The problem of a CRTC is, in some sense, to compute a function from screen coordinates to color, where the function is largely given by a pipeline of some lookup tables. In the bitmap or TrueColor case, you have just a single lookup table, the framebuffer, which directly converts from screen coordinates to color. In paletted modes, aka pseudocolor, there are two lookups: first from screen coordinates to palette index, then from palette index to color. In a character generator, there are also two lookups, but they are slightly different: first from truncated screen coordinates to glyph index, then from glyph index combined with differently truncated screen coordinates to color. Or, sometimes, to a foreground/background selector, which is then used in combination with the truncated screen coordinates to index a table of character colors. In a tiled video game console like the NES, the situation is fairly similar to the colored-character-generator case, but there’s also a palette for each tile, an offset added to the screen coordinates for scrolling, and some sprite compositing as well.
Nowadays there is less call for this sort of elaborate stuff for 2-D graphics, because human eyes are still the same resolution they were in the 01960s, while computer memories have gotten much larger and CPUs faster, and by storing the scene to be drawn in a framebuffer, you can draw whatever you want in the framebuffer. For 3-D stuff it’s much more elaborate still, with shader programs doing arbitrary GPU computations that might take an arbitrary length of time.
I was thinking that an interesting sort of intermediate level of complexity would be a sort of reconfigurable systolic array (maybe the kind sometimes called a “diastolic array”, though I’m not sure of the distinction). Essentially the idea is that you set up an APL-style array computation on the whole vector of screen coordinates to produce the desired colors, and then the CRTC executes this computation in a pipelined fashion, producing each pixel value as it is needed. Each node in the abstract syntax tree is assigned to some computing resource, such as a memory, an adder, or a FIFO, and they all communicate through some sort of routing fabric. In the most general case, this could be a sort of crossbar scheme, but even a simple fixed-function pipeline where each stage has the option to pass through its input would be useful in many cases. More flexible routing fabrics and data processing units permit more efficient assignments of operations to nodes, but a limited degree of flexibility might be sufficient for many uses.
I was thinking that a particularly interesting kind of node for this might be a round-robin memory, for example for fonts and colors. It might appear as, for example, eight LUT resources in the computational fabric, consisting in fact of a counter, eight output latch registers, and an input multiplexer multiplexing the address bus among eight inputs, controlled by a counter. On each cycle, the counter latches the current memory word into the current output register and advances to the next input.
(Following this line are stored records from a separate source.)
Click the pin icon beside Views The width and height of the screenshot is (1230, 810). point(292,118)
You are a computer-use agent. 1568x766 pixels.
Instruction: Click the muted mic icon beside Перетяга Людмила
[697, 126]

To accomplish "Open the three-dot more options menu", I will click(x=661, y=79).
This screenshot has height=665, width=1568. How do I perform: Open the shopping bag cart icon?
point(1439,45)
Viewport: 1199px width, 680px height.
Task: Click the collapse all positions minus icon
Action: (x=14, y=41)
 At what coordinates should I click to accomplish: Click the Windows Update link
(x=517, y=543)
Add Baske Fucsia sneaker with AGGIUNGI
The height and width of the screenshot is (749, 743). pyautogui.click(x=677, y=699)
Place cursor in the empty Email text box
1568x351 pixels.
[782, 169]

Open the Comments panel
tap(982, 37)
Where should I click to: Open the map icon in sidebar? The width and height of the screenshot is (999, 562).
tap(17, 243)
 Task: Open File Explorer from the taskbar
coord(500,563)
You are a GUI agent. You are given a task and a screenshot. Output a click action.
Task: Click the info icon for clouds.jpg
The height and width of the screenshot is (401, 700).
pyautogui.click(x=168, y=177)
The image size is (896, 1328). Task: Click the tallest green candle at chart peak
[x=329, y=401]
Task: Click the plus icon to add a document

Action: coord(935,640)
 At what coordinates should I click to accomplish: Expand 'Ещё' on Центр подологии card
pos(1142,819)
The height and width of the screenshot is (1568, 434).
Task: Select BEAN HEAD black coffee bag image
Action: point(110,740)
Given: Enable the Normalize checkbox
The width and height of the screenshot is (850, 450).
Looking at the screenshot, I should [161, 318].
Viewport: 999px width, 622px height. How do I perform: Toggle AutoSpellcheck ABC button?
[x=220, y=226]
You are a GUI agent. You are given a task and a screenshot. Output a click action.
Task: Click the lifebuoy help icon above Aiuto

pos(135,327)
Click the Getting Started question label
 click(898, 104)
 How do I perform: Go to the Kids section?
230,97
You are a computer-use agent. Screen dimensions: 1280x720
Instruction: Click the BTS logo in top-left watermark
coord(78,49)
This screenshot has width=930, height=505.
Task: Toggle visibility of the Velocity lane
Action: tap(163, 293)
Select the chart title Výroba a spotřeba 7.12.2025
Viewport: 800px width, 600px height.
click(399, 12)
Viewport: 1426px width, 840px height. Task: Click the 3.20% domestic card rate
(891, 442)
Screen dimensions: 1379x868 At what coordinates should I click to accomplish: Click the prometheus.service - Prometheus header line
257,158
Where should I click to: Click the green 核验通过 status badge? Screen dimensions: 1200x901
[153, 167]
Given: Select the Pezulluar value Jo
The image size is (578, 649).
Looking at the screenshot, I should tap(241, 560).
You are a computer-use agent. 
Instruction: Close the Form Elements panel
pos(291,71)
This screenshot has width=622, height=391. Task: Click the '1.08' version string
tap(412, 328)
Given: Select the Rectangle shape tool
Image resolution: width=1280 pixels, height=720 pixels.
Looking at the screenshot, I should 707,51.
In this way, a single memory could be dynamically divided among different functions, such as tile palette and glyph atlas, which vary less often than once per pixel. Thinking further, though, I’m not sure this kind of processing element is actually useful at all, unless more than one of the functions can usefully use the same data in memory (for example, for compositing multiple layers of text); eight memories that each contained about one eighth the amount of data would occupy almost exactly the same amount of chip space, and they wouldn’t be limited to changing their value every eighth cycle (or fifth, or whatever, if you set the counter to reset more frequently). You’d have eight address buses and eight data buses, but they’d each be connected to one eighth as much memory, so that’s not actually worse. The only drawback is really the static partitioning.
Even static partitioning could be overcome to some degree. Suppose you have an incoming 11-bit index and your memories only have 512 words. You can feed the low 9 bits of the index to four different memories, and then in a subsequent processing stage or two use the other two bits of the index to demultiplex one of the four memory outputs. This is energy-inefficient and adds a cycle of latency, but it doesn’t reduce throughput over the case where you had a single 2048-word memory.
Unlike in the strict array-processing paradigm, the system could easily accommodate stateful processing. The simplest example might be generating pixel indices modulo 5 for a 5-pixel font; this can be done with a counter whose low three bits cycle to 0 and generate a carry after reaching 5, and which is synchronously reset to all 0 at the beginning of each scan line. A perhaps more interesting example is a boxcar filter using a prefix-sum node, a FIFO, and a subtractor. Doing the same thing vertically requires a buffer of the size of a scan line.